Saved data entries:
§ §

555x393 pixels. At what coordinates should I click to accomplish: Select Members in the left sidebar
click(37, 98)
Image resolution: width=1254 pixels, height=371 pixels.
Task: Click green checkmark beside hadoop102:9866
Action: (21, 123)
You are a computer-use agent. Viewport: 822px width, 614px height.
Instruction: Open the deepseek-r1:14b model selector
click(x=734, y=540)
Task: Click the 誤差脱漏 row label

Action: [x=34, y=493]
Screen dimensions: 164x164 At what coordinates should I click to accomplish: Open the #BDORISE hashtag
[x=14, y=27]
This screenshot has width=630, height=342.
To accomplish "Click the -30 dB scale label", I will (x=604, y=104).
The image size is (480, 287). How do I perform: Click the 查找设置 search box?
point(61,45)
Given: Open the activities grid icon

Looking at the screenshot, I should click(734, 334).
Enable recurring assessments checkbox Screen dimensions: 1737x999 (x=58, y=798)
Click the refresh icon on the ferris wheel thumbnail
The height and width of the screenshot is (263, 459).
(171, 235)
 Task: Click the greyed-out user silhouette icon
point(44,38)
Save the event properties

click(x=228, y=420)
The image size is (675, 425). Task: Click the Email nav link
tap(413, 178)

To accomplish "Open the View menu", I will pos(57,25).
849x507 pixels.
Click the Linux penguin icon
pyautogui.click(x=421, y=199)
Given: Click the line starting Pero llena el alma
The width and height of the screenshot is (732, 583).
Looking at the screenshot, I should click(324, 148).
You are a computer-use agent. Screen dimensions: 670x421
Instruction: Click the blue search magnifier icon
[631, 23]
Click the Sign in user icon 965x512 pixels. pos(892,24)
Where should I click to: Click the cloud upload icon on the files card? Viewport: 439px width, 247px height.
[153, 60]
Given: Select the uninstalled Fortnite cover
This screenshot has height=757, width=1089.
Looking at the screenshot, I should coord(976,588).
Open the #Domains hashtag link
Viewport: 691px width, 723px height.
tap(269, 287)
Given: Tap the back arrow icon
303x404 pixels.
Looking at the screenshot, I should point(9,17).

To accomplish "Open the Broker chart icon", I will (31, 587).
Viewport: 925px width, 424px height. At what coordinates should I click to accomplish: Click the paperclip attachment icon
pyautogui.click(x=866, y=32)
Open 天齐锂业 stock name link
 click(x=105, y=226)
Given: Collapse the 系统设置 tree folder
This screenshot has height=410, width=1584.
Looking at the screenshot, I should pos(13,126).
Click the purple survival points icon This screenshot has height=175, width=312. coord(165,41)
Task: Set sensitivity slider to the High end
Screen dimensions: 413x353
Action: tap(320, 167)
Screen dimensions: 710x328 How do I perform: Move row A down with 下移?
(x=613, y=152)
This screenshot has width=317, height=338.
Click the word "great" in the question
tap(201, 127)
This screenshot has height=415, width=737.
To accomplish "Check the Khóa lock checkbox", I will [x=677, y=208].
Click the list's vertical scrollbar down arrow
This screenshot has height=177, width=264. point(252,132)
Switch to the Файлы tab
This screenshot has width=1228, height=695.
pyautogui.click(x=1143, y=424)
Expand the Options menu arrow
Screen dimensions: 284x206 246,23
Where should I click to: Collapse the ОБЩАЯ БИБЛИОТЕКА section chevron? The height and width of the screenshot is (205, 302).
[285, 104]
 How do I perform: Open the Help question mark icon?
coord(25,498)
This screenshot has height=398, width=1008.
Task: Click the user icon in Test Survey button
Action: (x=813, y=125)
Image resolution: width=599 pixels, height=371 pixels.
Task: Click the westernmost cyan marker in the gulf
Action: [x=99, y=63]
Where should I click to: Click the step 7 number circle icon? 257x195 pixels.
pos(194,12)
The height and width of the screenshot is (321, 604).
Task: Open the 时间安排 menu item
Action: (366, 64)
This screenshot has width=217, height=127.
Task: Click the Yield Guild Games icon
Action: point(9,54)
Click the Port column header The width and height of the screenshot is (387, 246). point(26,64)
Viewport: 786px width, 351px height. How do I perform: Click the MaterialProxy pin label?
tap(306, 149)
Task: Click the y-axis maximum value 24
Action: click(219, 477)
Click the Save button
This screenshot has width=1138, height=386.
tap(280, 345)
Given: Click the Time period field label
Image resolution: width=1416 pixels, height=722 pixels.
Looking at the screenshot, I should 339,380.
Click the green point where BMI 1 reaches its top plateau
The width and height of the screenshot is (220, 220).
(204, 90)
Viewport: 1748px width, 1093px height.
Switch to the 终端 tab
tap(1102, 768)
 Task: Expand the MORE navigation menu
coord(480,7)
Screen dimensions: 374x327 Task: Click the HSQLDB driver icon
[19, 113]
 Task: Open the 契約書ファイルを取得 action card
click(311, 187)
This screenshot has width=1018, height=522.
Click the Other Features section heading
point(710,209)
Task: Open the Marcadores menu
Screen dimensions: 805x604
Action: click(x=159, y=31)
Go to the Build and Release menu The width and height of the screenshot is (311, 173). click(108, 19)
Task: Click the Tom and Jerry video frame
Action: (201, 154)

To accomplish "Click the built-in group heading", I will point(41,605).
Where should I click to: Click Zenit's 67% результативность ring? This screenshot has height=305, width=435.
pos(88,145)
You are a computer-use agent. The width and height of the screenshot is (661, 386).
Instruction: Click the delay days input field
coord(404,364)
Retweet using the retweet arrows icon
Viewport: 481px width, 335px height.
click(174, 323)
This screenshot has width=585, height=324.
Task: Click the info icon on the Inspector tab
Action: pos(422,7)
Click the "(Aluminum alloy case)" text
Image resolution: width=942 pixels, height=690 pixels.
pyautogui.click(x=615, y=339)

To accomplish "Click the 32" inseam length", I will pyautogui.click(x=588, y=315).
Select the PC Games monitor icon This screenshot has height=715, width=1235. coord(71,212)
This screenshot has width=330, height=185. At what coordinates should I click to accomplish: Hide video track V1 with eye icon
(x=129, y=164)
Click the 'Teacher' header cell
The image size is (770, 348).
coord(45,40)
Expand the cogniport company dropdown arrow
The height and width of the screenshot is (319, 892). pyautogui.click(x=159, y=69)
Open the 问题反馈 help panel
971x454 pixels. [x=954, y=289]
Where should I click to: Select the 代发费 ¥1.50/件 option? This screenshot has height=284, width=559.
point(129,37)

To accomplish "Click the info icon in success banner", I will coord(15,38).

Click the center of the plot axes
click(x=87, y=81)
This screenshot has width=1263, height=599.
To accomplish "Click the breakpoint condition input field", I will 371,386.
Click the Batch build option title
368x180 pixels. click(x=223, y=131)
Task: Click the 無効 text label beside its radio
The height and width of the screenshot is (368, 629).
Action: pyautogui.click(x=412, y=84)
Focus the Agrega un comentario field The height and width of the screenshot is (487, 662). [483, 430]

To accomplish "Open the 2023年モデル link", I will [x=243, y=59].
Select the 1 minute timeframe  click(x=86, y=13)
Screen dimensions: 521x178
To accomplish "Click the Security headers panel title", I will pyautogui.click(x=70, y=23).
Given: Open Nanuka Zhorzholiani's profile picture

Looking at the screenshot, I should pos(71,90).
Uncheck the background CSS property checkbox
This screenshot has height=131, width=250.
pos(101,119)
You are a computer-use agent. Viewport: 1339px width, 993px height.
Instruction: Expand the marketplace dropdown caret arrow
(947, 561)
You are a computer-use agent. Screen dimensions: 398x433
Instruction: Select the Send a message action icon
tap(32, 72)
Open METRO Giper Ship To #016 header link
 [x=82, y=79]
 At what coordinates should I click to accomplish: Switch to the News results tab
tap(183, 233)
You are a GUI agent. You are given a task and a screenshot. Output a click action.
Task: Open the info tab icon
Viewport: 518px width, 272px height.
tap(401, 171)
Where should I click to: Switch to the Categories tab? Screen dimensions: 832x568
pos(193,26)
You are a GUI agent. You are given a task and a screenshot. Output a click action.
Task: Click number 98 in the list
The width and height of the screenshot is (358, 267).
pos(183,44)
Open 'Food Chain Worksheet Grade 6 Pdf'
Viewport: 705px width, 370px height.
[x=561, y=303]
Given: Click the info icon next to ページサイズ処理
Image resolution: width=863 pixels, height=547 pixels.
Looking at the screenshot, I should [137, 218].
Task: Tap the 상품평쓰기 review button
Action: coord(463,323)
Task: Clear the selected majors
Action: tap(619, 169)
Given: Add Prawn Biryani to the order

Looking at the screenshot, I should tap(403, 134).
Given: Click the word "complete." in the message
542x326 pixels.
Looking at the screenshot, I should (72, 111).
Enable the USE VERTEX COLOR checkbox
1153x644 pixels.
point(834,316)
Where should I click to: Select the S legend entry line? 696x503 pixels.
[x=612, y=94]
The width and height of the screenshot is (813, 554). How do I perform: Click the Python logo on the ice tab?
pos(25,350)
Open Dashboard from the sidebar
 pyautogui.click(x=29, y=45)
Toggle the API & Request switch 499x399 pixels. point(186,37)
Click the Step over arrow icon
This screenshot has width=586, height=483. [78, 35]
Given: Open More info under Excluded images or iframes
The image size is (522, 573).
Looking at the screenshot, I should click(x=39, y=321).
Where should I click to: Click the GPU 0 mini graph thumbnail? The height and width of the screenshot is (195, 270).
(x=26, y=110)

§ §

=== Task to carry out ===
Lines from the first one above through the line containing "This screenshot has width=630, height=342." are to be retyped exactly, both included, and nothing more.

=== Worked solution ===
555x393 pixels. At what coordinates should I click to accomplish: Select Members in the left sidebar
click(37, 98)
Image resolution: width=1254 pixels, height=371 pixels.
Task: Click green checkmark beside hadoop102:9866
Action: (21, 123)
You are a computer-use agent. Viewport: 822px width, 614px height.
Instruction: Open the deepseek-r1:14b model selector
click(x=734, y=540)
Task: Click the 誤差脱漏 row label

Action: [x=34, y=493]
Screen dimensions: 164x164 At what coordinates should I click to accomplish: Open the #BDORISE hashtag
[x=14, y=27]
This screenshot has width=630, height=342.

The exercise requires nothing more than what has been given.